REQUIRED WORK:
Below are the entries; give again exactly the lines from the one mentioning "ANASAYFA (117, 225)" through the one mentioning "Catálogo digital (1153, 20)", inclusive.

Stored records:
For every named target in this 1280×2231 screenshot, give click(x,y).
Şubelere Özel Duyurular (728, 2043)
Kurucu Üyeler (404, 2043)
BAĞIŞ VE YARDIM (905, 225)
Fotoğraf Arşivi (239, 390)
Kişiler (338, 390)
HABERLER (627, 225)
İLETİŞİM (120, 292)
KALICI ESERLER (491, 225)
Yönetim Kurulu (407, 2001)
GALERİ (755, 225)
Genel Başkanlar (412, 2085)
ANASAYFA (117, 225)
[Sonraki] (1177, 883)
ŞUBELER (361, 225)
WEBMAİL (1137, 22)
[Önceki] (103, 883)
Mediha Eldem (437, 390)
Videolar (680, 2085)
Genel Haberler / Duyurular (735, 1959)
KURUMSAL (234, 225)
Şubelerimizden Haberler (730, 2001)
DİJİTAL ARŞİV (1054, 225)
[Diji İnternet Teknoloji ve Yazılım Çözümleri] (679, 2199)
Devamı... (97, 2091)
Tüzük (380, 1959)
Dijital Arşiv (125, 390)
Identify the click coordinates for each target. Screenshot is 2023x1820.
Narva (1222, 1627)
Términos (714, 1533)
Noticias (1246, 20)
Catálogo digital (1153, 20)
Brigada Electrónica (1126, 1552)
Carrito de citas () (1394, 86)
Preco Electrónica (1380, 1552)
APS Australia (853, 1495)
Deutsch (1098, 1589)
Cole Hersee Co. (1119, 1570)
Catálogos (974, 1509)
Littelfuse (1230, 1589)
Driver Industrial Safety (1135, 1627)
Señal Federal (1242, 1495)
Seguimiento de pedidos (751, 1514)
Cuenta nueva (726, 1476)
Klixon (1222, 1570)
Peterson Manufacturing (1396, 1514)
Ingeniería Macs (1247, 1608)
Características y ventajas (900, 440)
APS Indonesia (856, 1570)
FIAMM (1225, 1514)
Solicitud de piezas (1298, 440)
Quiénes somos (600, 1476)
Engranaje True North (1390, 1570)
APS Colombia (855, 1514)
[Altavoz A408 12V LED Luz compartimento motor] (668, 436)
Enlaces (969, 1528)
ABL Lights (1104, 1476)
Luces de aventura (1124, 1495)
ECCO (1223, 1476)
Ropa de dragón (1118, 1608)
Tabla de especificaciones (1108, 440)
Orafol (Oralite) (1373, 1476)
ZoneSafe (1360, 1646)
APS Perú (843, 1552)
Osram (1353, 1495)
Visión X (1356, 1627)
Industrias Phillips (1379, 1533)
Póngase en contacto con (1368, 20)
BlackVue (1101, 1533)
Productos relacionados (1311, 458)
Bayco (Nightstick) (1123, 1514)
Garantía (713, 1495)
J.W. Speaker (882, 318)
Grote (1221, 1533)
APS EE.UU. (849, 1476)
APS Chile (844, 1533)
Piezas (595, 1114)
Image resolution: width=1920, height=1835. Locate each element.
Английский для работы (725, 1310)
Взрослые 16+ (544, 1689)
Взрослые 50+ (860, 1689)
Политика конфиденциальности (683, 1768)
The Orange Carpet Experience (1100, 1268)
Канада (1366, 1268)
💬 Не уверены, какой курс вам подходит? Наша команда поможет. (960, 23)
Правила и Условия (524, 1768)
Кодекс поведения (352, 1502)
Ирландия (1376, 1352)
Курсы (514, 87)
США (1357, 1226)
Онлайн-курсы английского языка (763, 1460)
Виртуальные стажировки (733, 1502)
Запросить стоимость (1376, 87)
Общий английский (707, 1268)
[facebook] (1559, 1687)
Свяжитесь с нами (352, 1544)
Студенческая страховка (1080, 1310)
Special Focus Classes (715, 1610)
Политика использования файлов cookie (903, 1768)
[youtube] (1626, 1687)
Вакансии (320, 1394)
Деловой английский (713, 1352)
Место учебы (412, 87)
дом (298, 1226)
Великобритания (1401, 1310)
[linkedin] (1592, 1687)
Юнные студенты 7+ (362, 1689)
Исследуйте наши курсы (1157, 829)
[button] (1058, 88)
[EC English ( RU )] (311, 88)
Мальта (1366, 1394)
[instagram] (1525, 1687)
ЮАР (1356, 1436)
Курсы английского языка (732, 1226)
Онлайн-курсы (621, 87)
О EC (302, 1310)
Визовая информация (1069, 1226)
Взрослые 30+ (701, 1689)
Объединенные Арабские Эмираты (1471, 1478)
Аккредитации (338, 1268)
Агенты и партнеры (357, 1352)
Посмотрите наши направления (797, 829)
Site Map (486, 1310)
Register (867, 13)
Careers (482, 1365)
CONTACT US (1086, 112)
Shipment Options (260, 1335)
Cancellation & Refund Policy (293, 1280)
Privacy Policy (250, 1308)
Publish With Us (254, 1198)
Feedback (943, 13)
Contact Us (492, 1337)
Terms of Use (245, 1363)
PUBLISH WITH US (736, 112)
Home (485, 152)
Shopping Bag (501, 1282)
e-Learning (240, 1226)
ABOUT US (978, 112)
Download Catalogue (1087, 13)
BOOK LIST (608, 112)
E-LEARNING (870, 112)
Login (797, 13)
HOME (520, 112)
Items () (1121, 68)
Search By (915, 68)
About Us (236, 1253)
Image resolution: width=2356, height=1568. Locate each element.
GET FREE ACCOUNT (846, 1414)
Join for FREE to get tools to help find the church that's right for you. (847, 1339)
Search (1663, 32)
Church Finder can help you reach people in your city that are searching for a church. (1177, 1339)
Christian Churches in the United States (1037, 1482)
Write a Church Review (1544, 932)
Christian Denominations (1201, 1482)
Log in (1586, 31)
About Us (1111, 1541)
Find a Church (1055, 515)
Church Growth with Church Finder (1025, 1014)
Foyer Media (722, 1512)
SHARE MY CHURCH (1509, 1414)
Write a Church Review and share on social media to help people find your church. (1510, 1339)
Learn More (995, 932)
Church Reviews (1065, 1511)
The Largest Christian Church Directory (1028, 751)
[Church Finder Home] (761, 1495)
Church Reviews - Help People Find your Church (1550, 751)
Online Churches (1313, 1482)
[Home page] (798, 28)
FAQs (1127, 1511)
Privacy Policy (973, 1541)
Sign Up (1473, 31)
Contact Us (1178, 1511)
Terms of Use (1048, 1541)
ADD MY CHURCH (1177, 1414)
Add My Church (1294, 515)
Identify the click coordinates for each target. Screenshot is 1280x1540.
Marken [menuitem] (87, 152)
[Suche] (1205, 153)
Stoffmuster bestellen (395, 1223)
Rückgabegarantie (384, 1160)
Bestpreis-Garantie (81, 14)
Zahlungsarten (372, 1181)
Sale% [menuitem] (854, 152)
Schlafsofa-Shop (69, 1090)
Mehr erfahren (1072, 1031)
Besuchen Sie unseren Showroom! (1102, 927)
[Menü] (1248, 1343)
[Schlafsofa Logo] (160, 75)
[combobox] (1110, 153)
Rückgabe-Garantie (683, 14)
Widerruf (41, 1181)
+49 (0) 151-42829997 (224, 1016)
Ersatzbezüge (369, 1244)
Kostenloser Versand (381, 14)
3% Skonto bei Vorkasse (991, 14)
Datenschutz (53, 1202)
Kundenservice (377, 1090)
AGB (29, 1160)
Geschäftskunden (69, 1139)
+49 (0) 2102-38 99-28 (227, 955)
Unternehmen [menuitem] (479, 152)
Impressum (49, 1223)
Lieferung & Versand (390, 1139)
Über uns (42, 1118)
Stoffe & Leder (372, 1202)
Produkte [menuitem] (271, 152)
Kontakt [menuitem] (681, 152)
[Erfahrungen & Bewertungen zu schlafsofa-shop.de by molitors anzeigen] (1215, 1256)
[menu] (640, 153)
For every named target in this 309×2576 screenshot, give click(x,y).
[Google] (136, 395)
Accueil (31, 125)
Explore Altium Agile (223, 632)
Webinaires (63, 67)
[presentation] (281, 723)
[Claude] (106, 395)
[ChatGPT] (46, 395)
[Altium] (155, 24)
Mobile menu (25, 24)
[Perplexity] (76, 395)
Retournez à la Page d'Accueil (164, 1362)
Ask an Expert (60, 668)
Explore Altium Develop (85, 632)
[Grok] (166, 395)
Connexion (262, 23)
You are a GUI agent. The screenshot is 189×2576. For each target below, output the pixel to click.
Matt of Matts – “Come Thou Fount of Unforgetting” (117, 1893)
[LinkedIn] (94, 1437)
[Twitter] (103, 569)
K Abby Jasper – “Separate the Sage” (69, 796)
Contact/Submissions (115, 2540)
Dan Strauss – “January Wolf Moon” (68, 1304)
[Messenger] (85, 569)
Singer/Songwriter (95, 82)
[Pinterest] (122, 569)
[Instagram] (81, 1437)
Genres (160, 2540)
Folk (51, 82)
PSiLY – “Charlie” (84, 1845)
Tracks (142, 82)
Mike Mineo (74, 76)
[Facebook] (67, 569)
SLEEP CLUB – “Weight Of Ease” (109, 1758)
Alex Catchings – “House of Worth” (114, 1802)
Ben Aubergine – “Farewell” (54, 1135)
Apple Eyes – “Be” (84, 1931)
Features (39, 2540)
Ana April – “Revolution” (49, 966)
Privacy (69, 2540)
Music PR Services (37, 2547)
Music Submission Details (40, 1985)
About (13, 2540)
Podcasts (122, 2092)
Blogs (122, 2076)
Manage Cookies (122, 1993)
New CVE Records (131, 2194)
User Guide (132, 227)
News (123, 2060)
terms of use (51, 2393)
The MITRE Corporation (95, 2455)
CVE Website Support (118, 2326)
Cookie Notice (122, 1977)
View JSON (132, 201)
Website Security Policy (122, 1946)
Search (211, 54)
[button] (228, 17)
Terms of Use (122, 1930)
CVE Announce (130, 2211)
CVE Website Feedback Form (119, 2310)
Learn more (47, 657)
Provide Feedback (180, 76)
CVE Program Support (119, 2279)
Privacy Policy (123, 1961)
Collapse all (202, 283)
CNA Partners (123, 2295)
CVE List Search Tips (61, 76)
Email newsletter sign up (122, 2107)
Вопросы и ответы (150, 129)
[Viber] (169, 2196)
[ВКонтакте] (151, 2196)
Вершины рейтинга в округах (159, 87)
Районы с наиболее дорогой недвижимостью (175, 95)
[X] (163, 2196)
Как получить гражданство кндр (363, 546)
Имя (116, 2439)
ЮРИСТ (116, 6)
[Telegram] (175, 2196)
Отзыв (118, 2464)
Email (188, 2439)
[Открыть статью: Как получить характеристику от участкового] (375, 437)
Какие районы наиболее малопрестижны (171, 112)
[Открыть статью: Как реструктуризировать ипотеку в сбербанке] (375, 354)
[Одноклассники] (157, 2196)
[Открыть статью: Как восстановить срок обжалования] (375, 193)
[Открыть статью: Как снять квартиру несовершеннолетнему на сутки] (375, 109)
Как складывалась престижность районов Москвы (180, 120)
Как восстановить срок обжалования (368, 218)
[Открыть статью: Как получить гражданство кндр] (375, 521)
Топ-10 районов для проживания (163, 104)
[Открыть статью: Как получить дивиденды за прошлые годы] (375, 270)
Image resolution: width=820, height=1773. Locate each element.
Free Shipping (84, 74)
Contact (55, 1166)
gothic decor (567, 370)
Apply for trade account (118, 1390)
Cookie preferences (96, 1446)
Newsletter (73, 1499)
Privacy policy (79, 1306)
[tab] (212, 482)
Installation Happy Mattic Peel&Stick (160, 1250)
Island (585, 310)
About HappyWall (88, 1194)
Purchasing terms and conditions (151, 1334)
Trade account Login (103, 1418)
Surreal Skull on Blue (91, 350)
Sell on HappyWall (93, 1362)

THE ANSWER:
ANASAYFA (117, 225)
[Sonraki] (1177, 883)
ŞUBELER (361, 225)
WEBMAİL (1137, 22)
[Önceki] (103, 883)
Mediha Eldem (437, 390)
Videolar (680, 2085)
Genel Haberler / Duyurular (735, 1959)
KURUMSAL (234, 225)
Şubelerimizden Haberler (730, 2001)
DİJİTAL ARŞİV (1054, 225)
[Diji İnternet Teknoloji ve Yazılım Çözümleri] (679, 2199)
Devamı... (97, 2091)
Tüzük (380, 1959)
Dijital Arşiv (125, 390)
Identify the click coordinates for each target. Screenshot is 2023x1820.
Narva (1222, 1627)
Términos (714, 1533)
Noticias (1246, 20)
Catálogo digital (1153, 20)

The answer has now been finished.